Feliz año (creo)
El director de ICON recurre a Joseph Holtzman, fundador de ‘Nest’, que no salió del cascarón hasta los 39 años, para demostrar que la vida puede empezar otra vez en 2021, en interior, exterior o donde toque
La mejor expresión que he aprendido últimamente es dollypartoning: dícese cuando alguien que ya te caía bien hace algo para caerte aún mejor. Viene de Dolly Parton, posiblemente la única idea o persona sobre la que Estados Unidos se ha puesto de acuerdo en los últimos 250 años. Y nació cuando se supo que había donado un millón de dólares para el desarrollo de la vacuna anticovid al principio de la pandemia: su aportación ha sido clave para el éxito del antídoto de los laboratorios Moderna. 2020 ha resultado buenísimo para las empresas de biotecnología, las apps de ejercicio físico, la meditación, las plataformas de streaming y las revistas científicas. Sin embargo, este tenía que haber sido el año en el que quien firma, con sus flamantes 40 años –cumplidos un no tan flamante 13 de marzo, como ya me encargué de denunciar aquí mismo hace unos meses–, probaría las mieles de la madurez. ¡Turismo gastronómico! ¡Balnearios minimalistas! ¡Viajes culturales a capitales europeas! En realidad, gracias a 2020, no tengo ni idea de lo que hacen las personas de 40 años.
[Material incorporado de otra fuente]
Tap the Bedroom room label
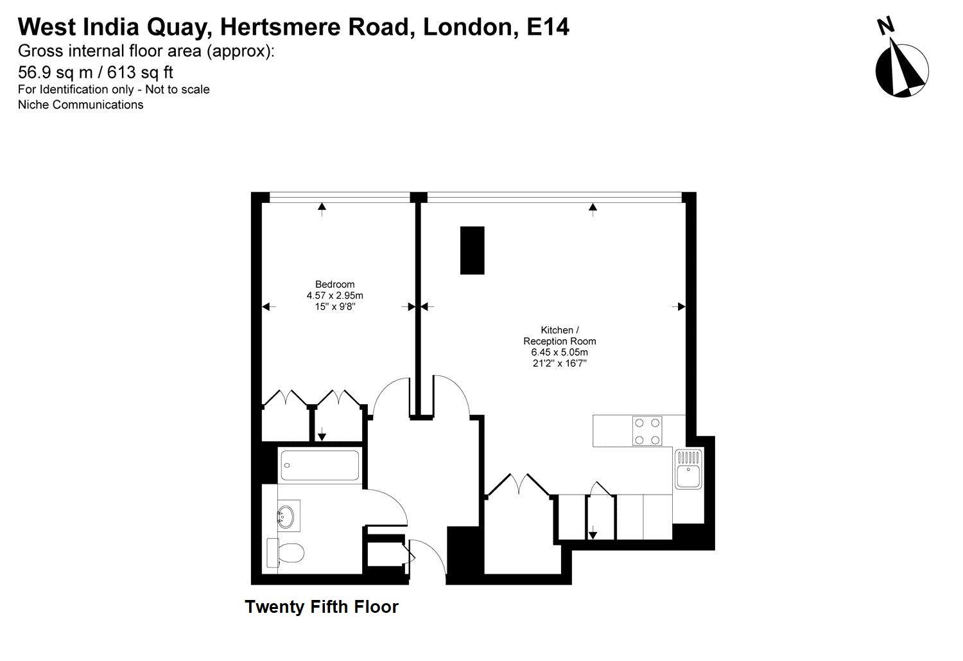coord(334,285)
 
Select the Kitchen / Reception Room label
coord(559,336)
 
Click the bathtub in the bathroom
coord(320,465)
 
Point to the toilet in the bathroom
coord(287,552)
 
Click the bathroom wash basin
coord(286,515)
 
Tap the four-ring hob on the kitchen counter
coord(647,431)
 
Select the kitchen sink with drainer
coord(688,468)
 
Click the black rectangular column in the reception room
coord(472,250)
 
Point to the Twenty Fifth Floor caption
coord(322,606)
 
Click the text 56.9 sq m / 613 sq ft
coord(96,71)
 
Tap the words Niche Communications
coord(80,105)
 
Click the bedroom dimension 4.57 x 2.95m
coord(334,295)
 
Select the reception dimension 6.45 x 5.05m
coord(559,353)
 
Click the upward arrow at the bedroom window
coord(322,206)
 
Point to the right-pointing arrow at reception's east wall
coord(679,307)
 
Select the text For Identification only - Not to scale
coord(114,89)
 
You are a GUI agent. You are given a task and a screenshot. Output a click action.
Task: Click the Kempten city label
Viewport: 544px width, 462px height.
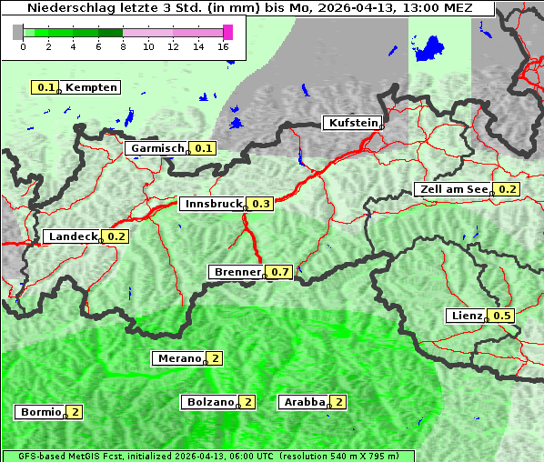click(x=91, y=87)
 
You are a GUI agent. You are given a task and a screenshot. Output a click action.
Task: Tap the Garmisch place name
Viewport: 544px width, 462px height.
click(x=156, y=148)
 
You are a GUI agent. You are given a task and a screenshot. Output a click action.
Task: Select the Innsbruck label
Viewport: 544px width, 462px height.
click(x=213, y=205)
Un dato que ha aliviado la ansiedad que me provocaba haber perdido siete meses de experiencias vitales es que Joseph Holtzman, uno de los personajes que más me interesan del mundo, salió del cascarón a los 39. “Ni siquiera me levantaba de la cama hasta entonces. Antes del Prozac vivía asustado, no hacía nada más que ver culebrones”, dijo en una entrevista reciente. Al principio Holtzman, hijo de un rico fabricante de artículos de viaje de Baltimore, pintaba. Luego decidió que no entendía la pintura y se interesó por los marcos de los cuadros. De ahí saltó a la decoración y un día llamó a su casero, le alquiló dos espacios más en su edificio del Upper East Side y montó una revista de interiorismo, Nest, que no tenía nada que ver con nada que tenga en la cabeza. En sus páginas podía salir un iglú; un salón forrado de pan de jengibre, receta incluida; el refugio de montaña de Hitler o fotos hechas en una pequeña comunidad para hombres que gustaban de vestir de drag en su vida cotidiana.
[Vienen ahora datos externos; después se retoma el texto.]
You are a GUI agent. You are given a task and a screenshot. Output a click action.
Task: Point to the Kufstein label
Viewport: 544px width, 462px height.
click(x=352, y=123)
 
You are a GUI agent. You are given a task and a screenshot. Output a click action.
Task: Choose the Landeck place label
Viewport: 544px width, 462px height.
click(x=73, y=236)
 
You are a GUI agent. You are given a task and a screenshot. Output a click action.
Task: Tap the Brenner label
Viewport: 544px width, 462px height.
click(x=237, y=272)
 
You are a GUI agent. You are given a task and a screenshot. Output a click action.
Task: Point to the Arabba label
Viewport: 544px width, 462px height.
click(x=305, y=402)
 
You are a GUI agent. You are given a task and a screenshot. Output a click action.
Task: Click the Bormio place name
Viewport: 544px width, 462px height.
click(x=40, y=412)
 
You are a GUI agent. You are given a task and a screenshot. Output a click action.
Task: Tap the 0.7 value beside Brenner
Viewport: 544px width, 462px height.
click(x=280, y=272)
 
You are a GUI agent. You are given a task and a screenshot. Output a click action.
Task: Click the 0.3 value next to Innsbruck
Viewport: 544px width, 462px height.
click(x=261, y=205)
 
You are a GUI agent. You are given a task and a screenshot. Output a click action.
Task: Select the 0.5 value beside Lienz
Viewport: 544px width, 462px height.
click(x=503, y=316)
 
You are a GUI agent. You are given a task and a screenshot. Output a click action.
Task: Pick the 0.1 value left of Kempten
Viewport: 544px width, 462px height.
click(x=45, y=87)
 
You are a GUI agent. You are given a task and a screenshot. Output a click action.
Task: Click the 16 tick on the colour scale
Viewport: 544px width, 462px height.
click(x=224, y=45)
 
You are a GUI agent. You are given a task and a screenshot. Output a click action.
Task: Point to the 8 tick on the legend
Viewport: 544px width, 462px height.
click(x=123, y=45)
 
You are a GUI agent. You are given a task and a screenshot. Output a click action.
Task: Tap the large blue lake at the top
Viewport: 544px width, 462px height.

Publicados entre 1997 y 2004, los 26 gloriosos números que duró Nest son testimonio de un hombre cuyas manías alimentaban su talento. Todo lo hacía desde casa. No le gustaba viajar. “Soy agorafóbico. El espacio me da seguridad. Donde más a gusto estoy es en una habitación. Y una gran habitación resuena en el pecho como un gran acorde”, dijo. A veces el Prozac fallaba: escribió la carta del director del número 21 en otra habitación –”muy bien proporcionada”– del ala psiquiátrica del Presbyterian Hospital de Nueva York, lugar donde él mismo se ingresó porque se puso muy nervioso antes de una reunión importante con el grupo Condé Nast, que estaba interesado en comprar la revista. La venta no salió, nuestro hombre se acabó aburriendo y cerró Nest antes de que decayera, una señal tan inequívoca de intuición como de suerte en la vida.
Ahora ha vuelto a pintar. No es muy prolífico. Hasta mediados de este mes puede verse su última exposición, llamada Seis pinturas recientes. ¡Seis! Según la nota de sala, “son el resultado de décadas absorbiendo un inventario enciclopédico de delicias visuales”, y por supuesto no están expuestas en la sede de la galería sino en casa, en las habitaciones que solían acoger la oficina de Nest. Esto lo cuento por tres razones: 1. Cumplo 41 en marzo; 2. Es un maravilloso caso de dollypartoning; y 3. Demuestra que la vida puede empezar otra vez en 2021, en interior, exterior o donde nos toque.